Tatuajes

De niño, cada cosa era nueva y daba sentido a un día. Un simple programa de televisión, o un tímido picnic dominical. Los meses eran largos, casi anuales. Las estaciones se vivían como si nunca acabasen. Los recuerdos, las experiencias, se agolpaban, se mezclaban con los olores, y las risas brotaban diariamente.

A medida que creció llegó el momento en que los días se estandarizaron y las horas venían empaquetadas en cajas de ocho. Fue por entonces cuando se hizo el primer tatuaje. Le dolió durante una semana, y tuvo que cuidarlo durante quince días. Cada vez que veía su tatuaje recordaba lo que significaba para él y todos los días de cuidados y molestias habían contribuido a alargar y fijar el recuerdo. Fue un mes intenso, significante, memorable, pausado y cadencioso como los de un niño.

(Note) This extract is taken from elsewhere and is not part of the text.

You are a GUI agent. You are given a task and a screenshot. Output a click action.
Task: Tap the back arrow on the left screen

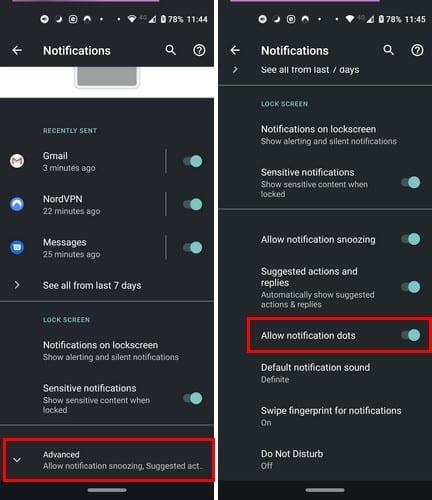pyautogui.click(x=17, y=50)
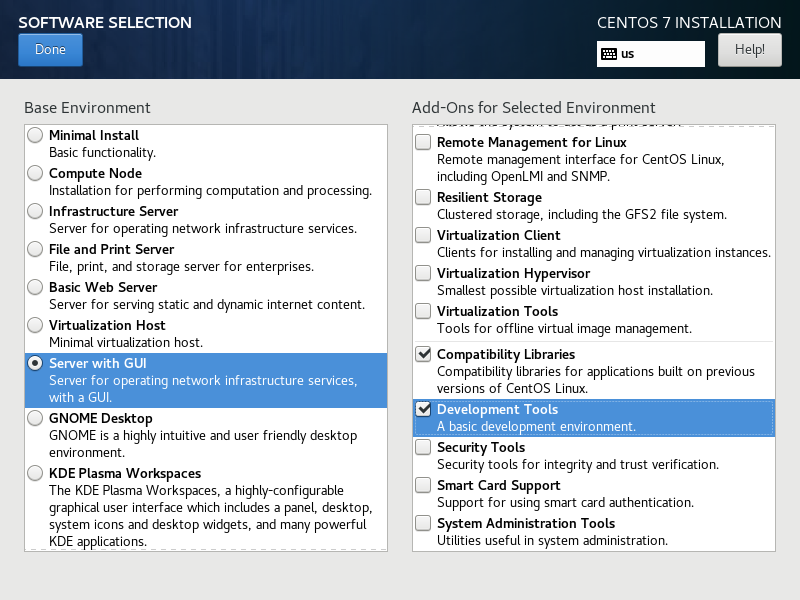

Y volvió a hacerse otro tatuaje, y luego otro. Cada punzada en su piel era como un clavo que atoraba la maquinaria del tiempo y conseguía capturarlo, reducirlo, en la jaula de un pequeño dibujo, de un símbolo permanente. Conseguía volver a la viscosidad envolvente de la vida tal como la recordaba en sus principios.

Para tatuar también su interior, acudió a experiencias extremas, punzantes, que marcasen hitos, y llenasen de vida su tiempo. Se podría decir que la monotonía le horrorizaba no por monótona sino por rápida, por fugaz, por insignificante. Como expresión de vida, odiaba del vacío. Le disgustaba tanto el tiempo vacío como la piel vacía. Un día vacío era un corte sangrante, una pérdida de fluido vital. Una oportunidad, de un número finito de oportunidades, que definitivamente había muerto, y él había muerto un poco también con ella.